WORK TO COMPLETE:
• A. Using the passage about caffeine and cocaine, answer each question briefly:
(i) According to previous research, when are women more susceptible to cocaine addiction?
(ii) What do the researchers say caffeine restores in a woman's body?
(iii) When were the samples taken from the rats?
• B. Continue the passage about caffeine and cocaine from its final sentence.
___ PASSAGE PROVIDED ___
Results from a new study show that caffeine can block against the changes in the brain associated with cocaine use, specifically in women. This is because cocaine disrupts the menstrual cycle, heightening the probability of addiction, but researchers discovered in the new study that caffeine can block the changes.
Previous research has shown when estrogen levels are high, women are more susceptible to cocaine addiction. It is already known that women are more sensitive to the effects of the drug in general, and show a response to the drug at a much lower dose than men. Because of this, women are much more susceptible to cocaine abuse and addiction than men.
However, the researchers discovered caffeine blocks the changes in a woman’s body, restoring the female cycle, and easing the symptoms of addiction.
As part of the study, researchers examined samples from rats to determine which stage of their estrus cycle they were at. The estrus cycle is the name given to animals' menstrual cycle. These samples were taken immediately before and after the rats had taken cocaine, caffeine, or both at the same time.
___ RECORDED INFORMATION ___
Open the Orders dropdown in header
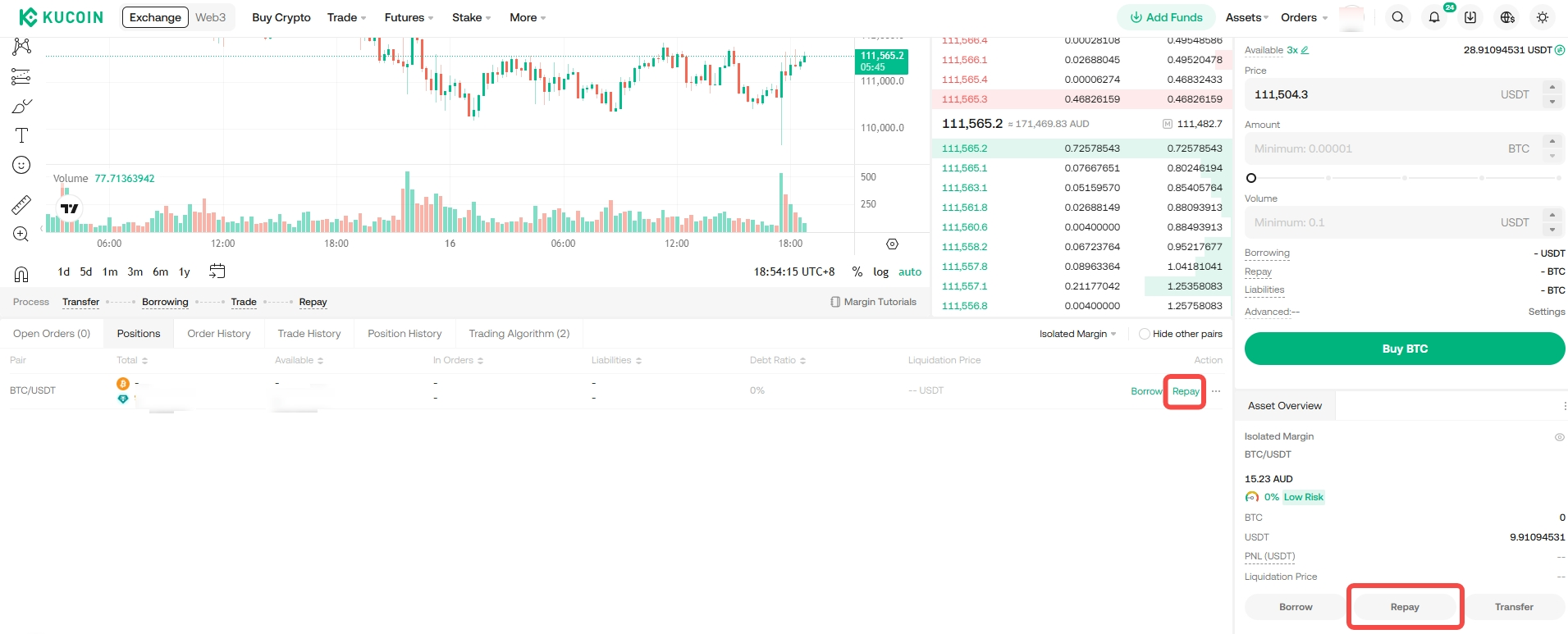(x=1304, y=17)
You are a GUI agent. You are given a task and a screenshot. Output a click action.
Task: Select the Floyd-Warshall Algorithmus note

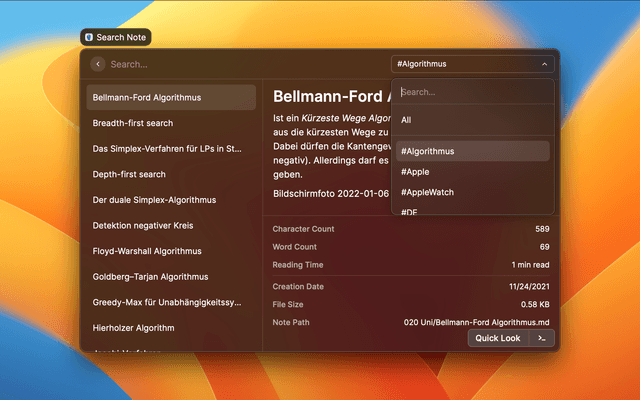click(147, 251)
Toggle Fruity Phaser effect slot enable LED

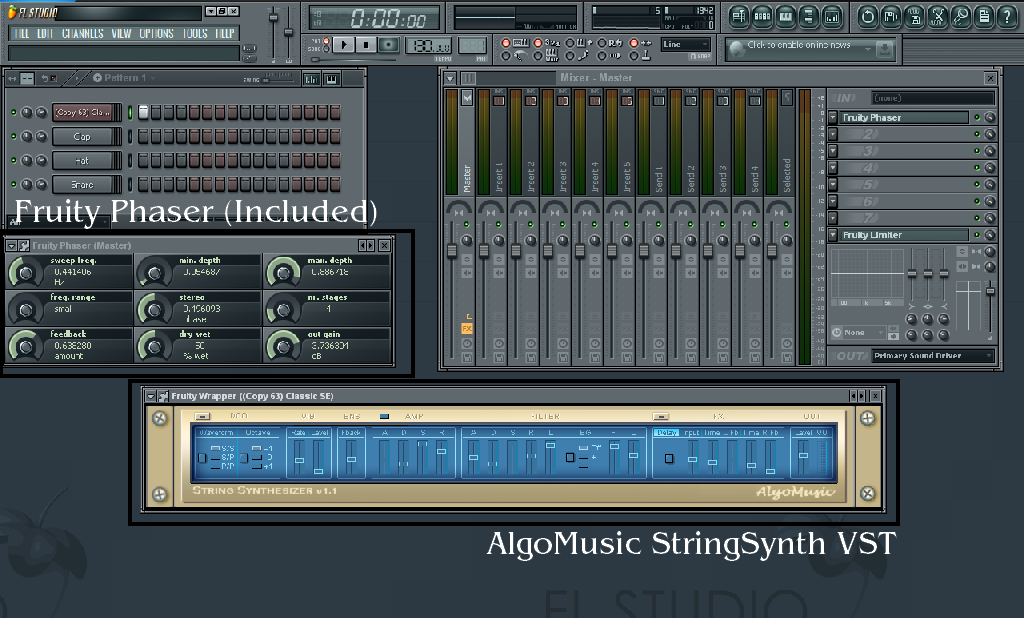(975, 118)
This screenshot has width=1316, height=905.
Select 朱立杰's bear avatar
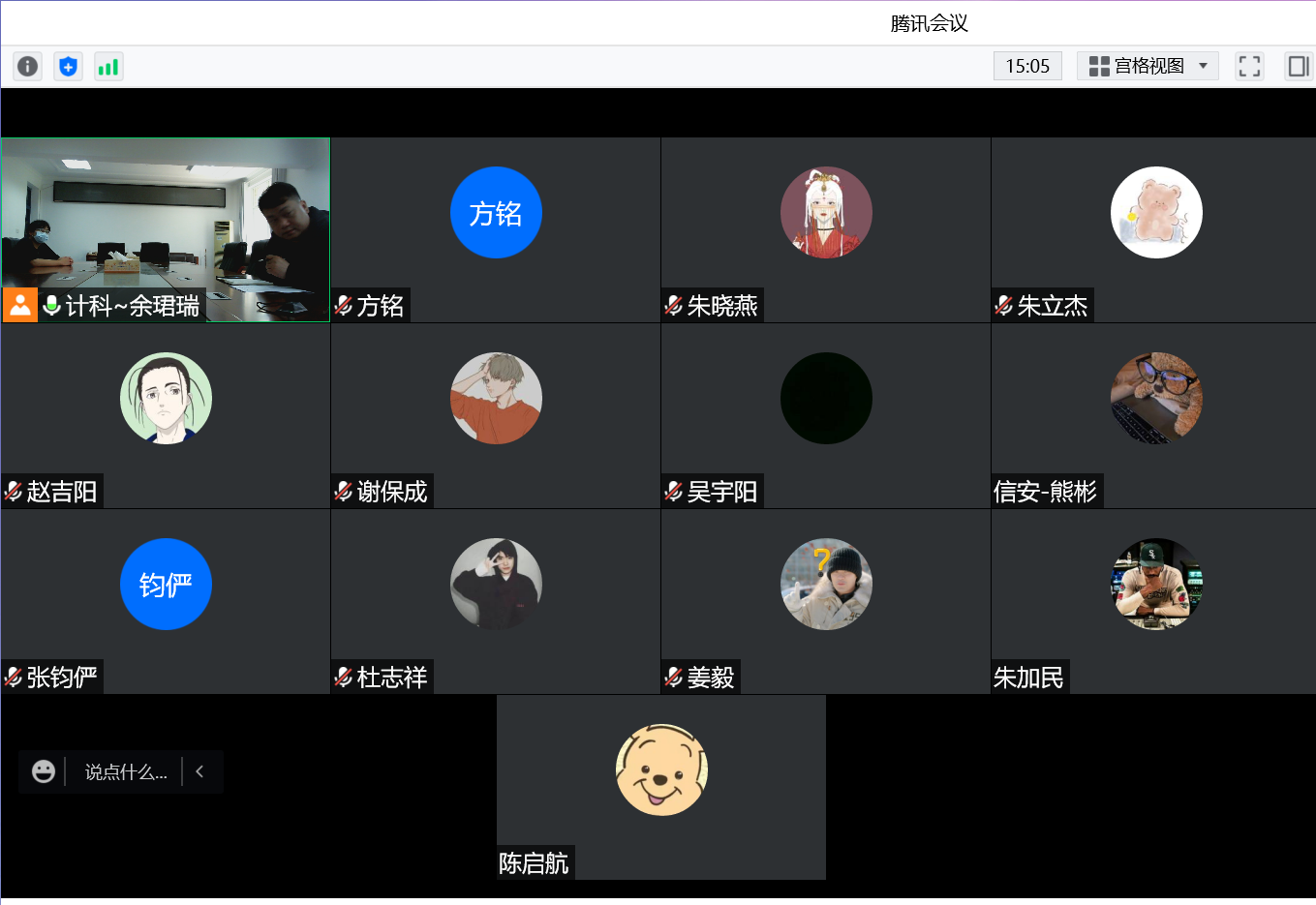(1156, 212)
___
OUTPUTS BY TASK:
• A.
(i) When estrogen levels are high.
(ii) The female cycle.
(iii) Immediately before and after the rats had taken cocaine, caffeine, or both at the same time.

• B.
Cocaine induced what seemed to be random changes in the estrus cycle, the researchers found. The random changes were not seen if the rats were given caffeine 30 minutes after cocaine. Furthermore, a combination of cocaine and caffeine did not alter the rats' estrus cycle. Researchers concluded that caffeine blocks the changes to the brain induced by cocaine, adding to earlier research findings that caffeine can help with cocaine addiction.
Professor Patricia Broderick, editor-in-chief of the Journal of Caffeine Research and lead author of the study, said, “This is cutting-edge work that has never been shown before.”
Users experience a high after using cocaine because it stimulates the release of the happy hormone dopamine in the brain. Dopamine creates a euphoric feeling of reward, and can lead to addiction. Caffeine has counteractive properties to the dopamine high because it affects the adenosine system. Adenosine receptors, when stimulated, promote sleep and waking cycles. Adenosine regulates dopamine levels in the brain, decreasing the symptoms of addiction.